### Work instruction
Your answer must match, word for word, the lines from the one holding "Task: Open the presets manager gear icon" through the final line below, with pictures excluded.

______________________________

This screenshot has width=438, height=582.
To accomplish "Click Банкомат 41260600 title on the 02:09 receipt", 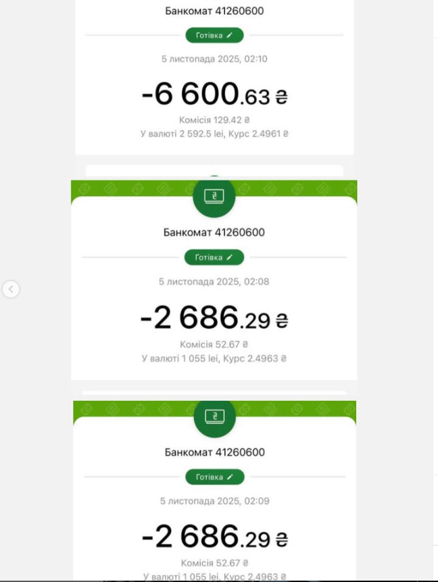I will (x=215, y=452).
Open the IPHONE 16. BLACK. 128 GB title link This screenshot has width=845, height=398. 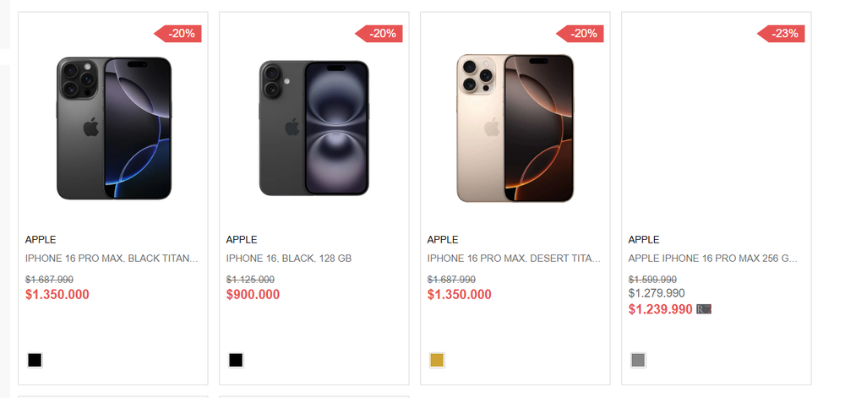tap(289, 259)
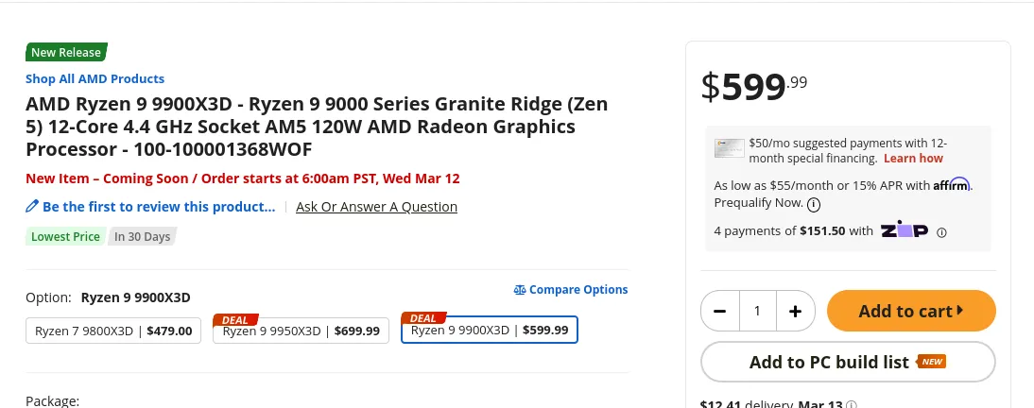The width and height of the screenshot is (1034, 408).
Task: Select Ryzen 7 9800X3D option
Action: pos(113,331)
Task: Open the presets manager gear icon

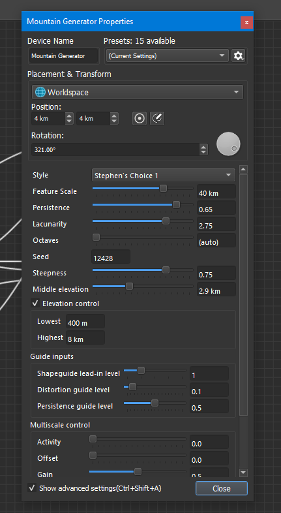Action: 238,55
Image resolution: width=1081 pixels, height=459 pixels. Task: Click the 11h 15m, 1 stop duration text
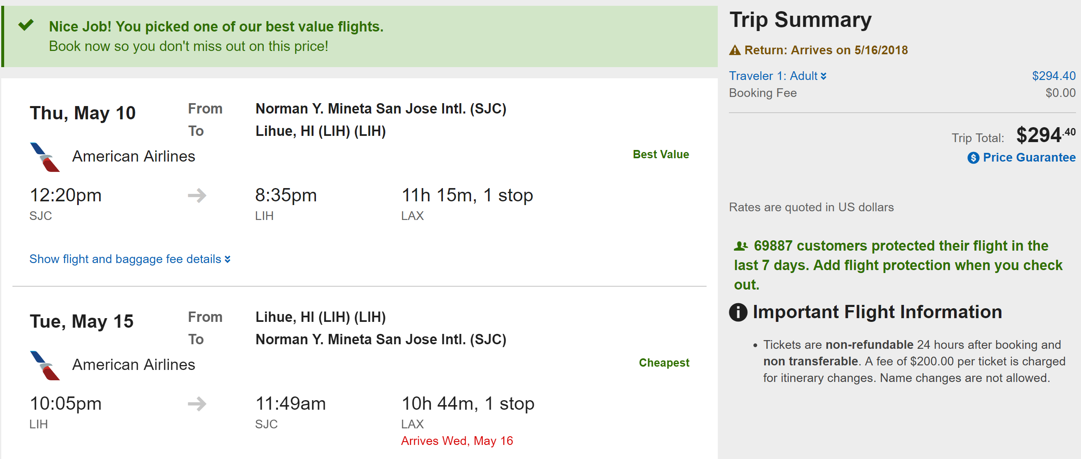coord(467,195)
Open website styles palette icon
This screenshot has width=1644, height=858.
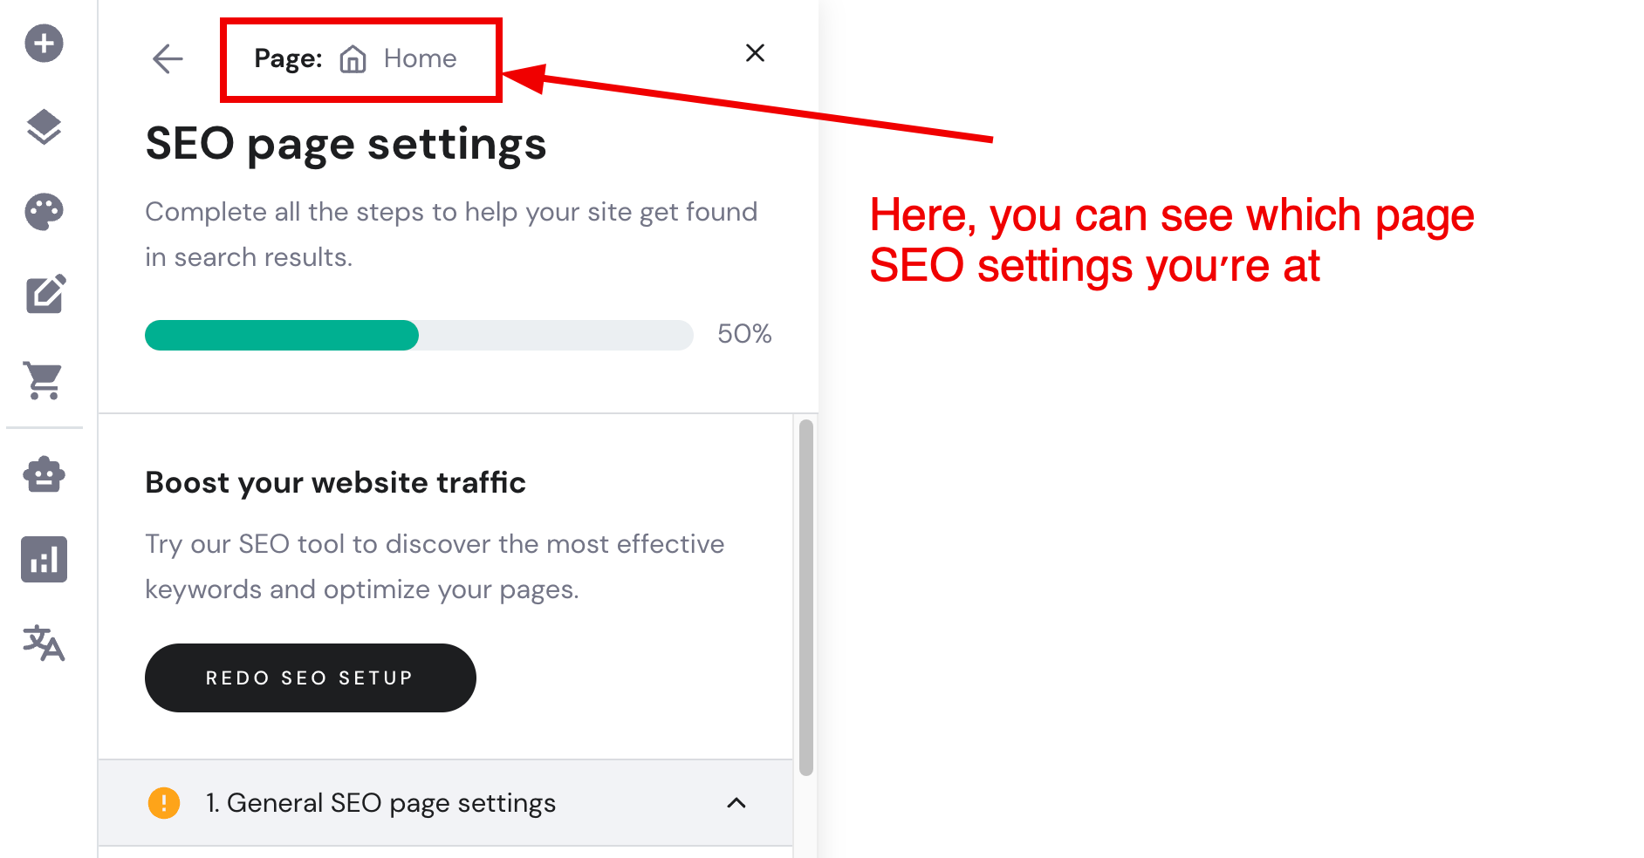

______________________________

### Task answer
Task: Open the presets manager gear icon

Action: 238,55
Image resolution: width=1081 pixels, height=459 pixels. Task: Click the 11h 15m, 1 stop duration text
coord(467,195)
Open website styles palette icon
This screenshot has width=1644, height=858.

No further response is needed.